Content starts

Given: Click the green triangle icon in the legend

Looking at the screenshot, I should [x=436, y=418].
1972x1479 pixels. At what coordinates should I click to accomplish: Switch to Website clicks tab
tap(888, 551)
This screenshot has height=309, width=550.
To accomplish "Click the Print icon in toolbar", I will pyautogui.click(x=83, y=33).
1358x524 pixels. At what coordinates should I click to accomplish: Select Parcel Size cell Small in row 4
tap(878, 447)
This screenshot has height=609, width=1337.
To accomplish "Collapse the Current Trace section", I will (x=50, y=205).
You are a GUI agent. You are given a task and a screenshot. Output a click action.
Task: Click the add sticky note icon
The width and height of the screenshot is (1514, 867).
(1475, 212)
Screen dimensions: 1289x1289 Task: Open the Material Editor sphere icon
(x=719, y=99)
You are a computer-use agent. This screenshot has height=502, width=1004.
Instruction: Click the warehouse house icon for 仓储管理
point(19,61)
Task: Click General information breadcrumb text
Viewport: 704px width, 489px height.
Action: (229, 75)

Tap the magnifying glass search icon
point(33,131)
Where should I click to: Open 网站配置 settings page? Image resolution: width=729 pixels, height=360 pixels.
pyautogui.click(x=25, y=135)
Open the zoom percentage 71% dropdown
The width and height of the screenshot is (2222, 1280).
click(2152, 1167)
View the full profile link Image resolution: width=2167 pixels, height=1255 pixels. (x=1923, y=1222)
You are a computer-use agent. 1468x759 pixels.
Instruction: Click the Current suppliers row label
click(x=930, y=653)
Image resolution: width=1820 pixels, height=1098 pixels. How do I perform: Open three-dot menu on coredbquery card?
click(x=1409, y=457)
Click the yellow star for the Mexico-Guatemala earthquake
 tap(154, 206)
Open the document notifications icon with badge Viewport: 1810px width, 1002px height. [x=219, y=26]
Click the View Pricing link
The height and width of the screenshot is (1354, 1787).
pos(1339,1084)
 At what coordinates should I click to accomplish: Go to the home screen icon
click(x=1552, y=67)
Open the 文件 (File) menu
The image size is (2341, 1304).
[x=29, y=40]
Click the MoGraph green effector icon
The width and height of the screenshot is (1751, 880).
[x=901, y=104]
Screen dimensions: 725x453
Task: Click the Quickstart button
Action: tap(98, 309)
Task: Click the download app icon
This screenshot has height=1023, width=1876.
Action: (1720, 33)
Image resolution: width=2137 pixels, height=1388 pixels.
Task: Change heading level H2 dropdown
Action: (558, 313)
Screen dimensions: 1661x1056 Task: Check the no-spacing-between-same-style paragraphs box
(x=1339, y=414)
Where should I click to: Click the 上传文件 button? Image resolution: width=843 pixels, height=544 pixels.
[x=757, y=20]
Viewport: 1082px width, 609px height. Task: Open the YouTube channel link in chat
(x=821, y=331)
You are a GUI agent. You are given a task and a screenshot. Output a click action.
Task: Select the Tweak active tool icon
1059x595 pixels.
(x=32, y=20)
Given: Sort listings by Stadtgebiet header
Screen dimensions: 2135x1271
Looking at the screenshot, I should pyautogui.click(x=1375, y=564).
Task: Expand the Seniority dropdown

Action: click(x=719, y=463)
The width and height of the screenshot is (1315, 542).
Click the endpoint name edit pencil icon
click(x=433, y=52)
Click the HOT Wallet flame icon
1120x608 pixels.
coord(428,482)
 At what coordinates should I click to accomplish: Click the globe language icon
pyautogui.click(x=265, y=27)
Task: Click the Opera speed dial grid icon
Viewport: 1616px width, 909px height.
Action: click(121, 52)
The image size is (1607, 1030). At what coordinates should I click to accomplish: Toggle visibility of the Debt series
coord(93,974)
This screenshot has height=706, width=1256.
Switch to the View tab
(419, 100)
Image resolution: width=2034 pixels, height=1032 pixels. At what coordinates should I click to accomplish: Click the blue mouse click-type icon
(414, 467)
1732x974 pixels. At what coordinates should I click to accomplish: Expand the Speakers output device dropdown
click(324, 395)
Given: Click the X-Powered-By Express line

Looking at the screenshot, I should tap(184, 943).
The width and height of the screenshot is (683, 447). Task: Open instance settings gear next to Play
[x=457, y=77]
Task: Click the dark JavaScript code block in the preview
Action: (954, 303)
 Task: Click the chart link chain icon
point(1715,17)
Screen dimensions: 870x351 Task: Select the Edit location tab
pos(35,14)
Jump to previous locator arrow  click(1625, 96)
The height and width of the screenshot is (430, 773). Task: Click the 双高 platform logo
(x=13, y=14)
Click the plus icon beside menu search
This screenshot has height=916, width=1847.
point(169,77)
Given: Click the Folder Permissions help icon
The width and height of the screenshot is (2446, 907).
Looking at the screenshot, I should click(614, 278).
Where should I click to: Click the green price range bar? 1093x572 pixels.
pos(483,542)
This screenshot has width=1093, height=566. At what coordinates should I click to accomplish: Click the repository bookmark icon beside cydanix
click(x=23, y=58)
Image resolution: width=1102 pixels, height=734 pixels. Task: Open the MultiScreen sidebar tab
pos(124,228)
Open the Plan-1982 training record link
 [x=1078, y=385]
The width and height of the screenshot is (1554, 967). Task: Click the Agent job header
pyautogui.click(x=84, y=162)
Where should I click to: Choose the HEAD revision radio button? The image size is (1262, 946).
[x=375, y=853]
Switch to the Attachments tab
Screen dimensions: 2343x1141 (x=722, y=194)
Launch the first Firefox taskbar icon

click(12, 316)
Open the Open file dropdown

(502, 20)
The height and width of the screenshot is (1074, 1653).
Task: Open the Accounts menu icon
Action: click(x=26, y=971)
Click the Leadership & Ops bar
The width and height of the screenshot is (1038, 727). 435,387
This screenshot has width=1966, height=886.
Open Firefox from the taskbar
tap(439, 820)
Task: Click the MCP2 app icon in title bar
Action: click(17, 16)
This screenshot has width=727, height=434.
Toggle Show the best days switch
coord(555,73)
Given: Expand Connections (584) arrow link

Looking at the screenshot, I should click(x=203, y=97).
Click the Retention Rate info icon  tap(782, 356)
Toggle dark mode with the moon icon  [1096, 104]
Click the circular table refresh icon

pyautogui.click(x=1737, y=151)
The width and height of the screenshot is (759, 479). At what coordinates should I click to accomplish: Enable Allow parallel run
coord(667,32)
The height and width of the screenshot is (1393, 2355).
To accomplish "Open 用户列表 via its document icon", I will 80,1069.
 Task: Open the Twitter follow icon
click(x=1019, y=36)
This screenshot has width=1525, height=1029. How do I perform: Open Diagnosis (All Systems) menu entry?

Content ends

→ **Activity**
Reproduce each line of the records in which the word "computer" appears.

→ **Task response**
You are a computer-use agent. This screenshot has height=502, width=1004.
You are a computer-use agent. 1468x759 pixels.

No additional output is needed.